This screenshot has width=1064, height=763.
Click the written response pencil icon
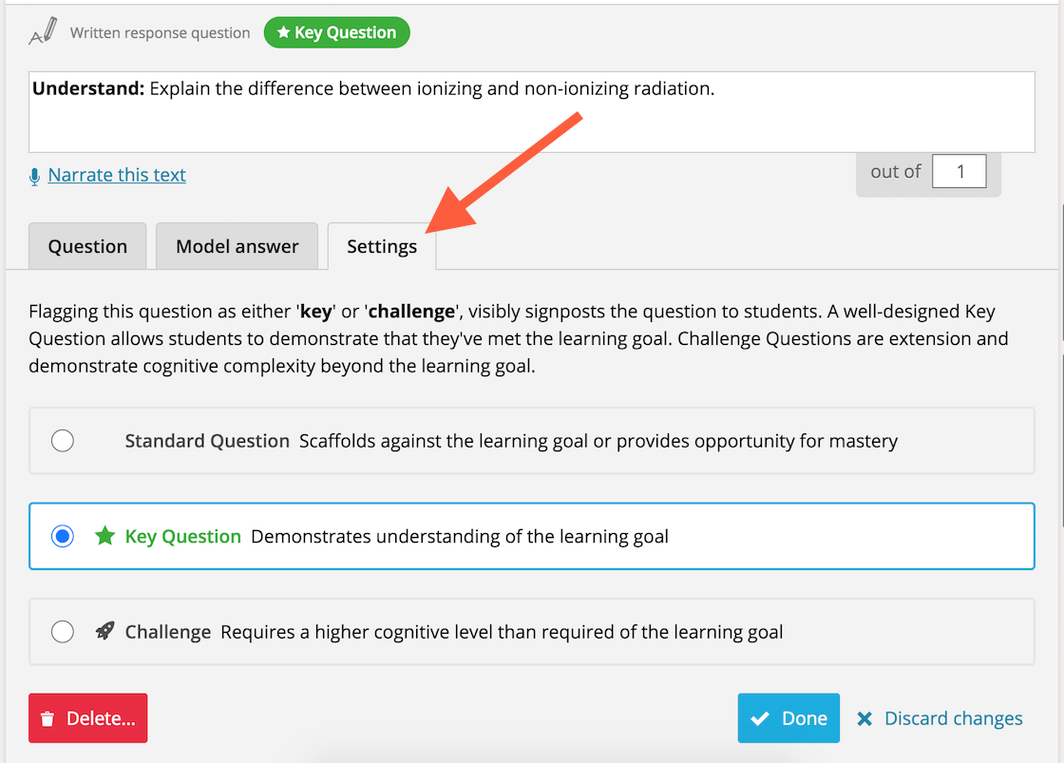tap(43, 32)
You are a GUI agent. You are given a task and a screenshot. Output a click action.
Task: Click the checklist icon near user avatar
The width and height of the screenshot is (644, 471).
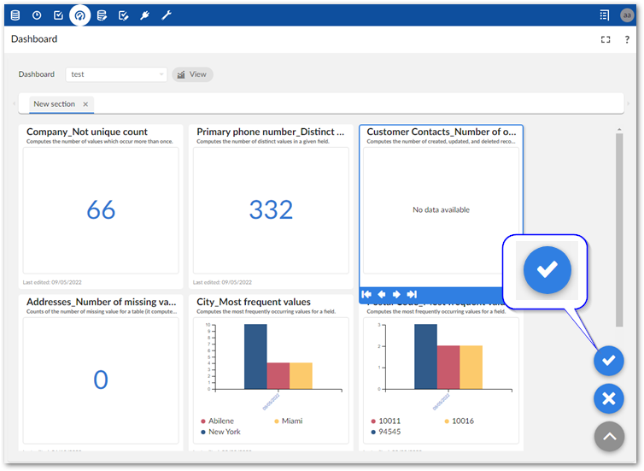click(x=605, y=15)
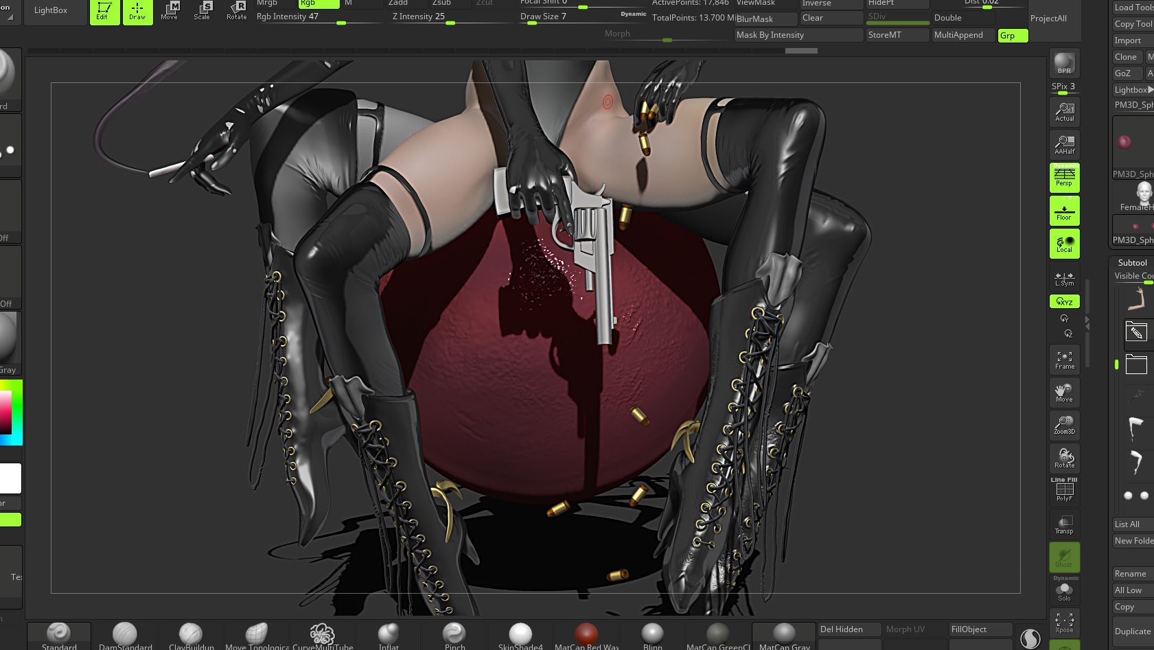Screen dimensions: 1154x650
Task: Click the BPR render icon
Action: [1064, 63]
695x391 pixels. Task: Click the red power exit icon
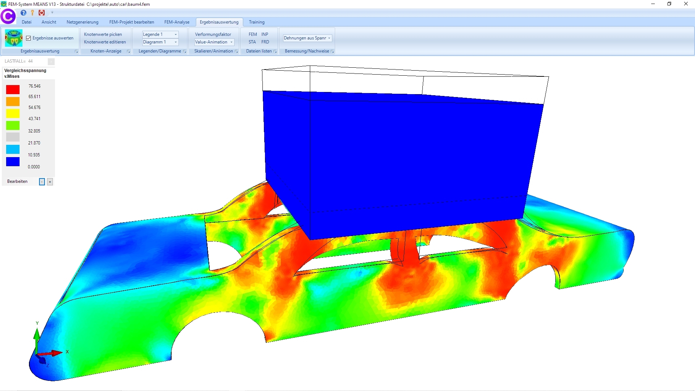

Exercise directions: Copy all of the rows above word for word, leaving out the pictures.

Solution to this problem:
This screenshot has width=1064, height=763.
Click the written response pencil icon
tap(43, 32)
You are a GUI agent. You are given a task and a screenshot. Output a click action.
Task: Click the checklist icon near user avatar
The width and height of the screenshot is (644, 471).
click(x=605, y=15)
Screen dimensions: 1154x650
Task: Click the BPR render icon
Action: [1064, 63]
695x391 pixels. Task: Click the red power exit icon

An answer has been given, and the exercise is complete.